Gather all lines in the data that hold the string "target".
*** Opening DATA EXTRACTS ***
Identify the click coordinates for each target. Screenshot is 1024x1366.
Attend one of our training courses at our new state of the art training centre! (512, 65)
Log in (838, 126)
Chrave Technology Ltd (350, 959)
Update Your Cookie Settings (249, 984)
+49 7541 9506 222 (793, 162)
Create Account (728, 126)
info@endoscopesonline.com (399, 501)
*** Closing DATA EXTRACTS ***
*** Opening DATA EXTRACTS ***
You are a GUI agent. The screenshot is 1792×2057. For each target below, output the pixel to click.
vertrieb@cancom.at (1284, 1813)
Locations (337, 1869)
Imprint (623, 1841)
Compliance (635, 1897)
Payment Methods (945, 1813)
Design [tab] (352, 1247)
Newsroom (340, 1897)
*** Closing DATA EXTRACTS ***
*** Opening DATA EXTRACTS ***
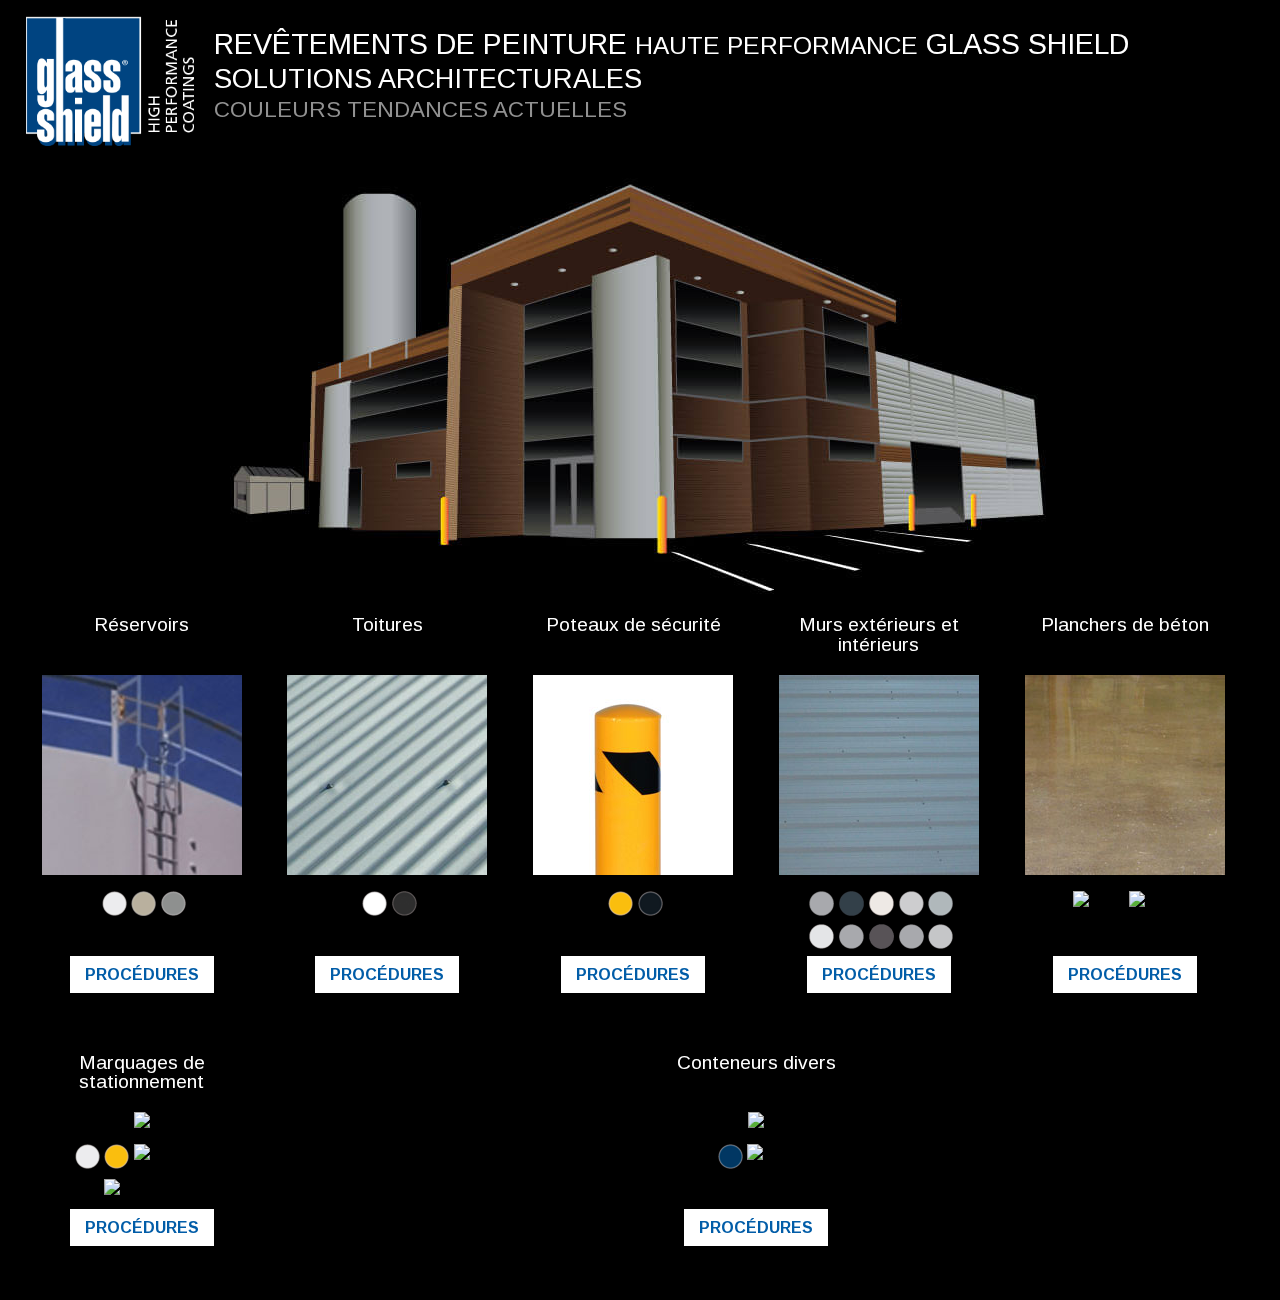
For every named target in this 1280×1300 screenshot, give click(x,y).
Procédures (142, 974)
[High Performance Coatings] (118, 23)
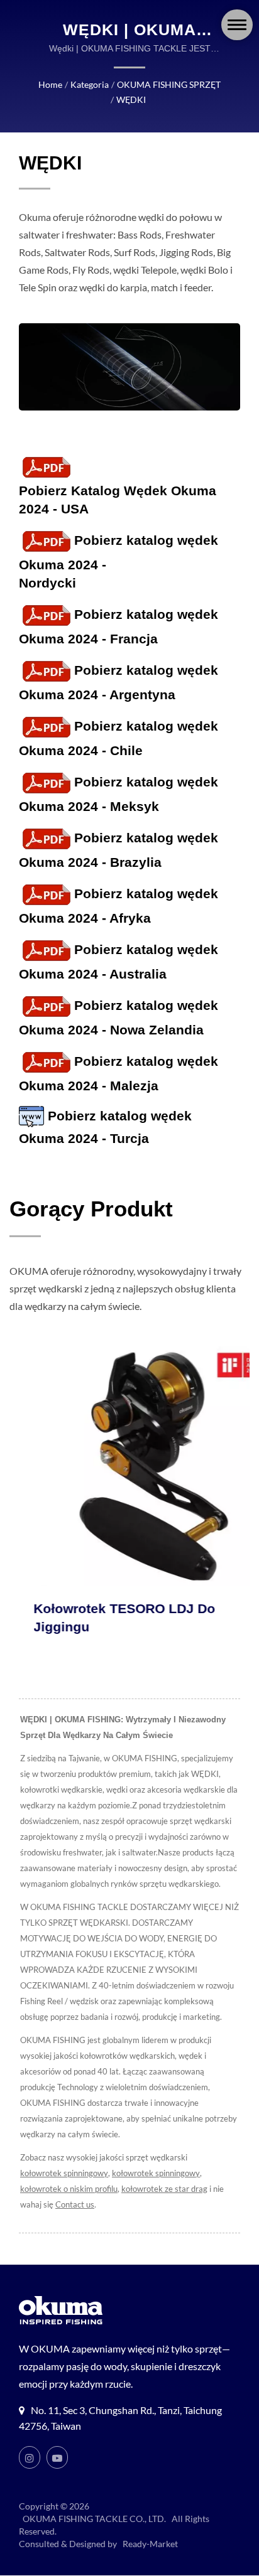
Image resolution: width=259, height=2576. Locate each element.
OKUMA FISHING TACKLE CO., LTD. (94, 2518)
*** Closing DATA EXTRACTS ***
> _EXERCISE RESULT_:
Identify the click coordinates for each target. Screenshot is 1024x1366.
You are a GUI agent. The screenshot is 1792×2057. For each target below, output the pixel to click.
For every named target in this 1280×1300 screenshot, give click(x,y).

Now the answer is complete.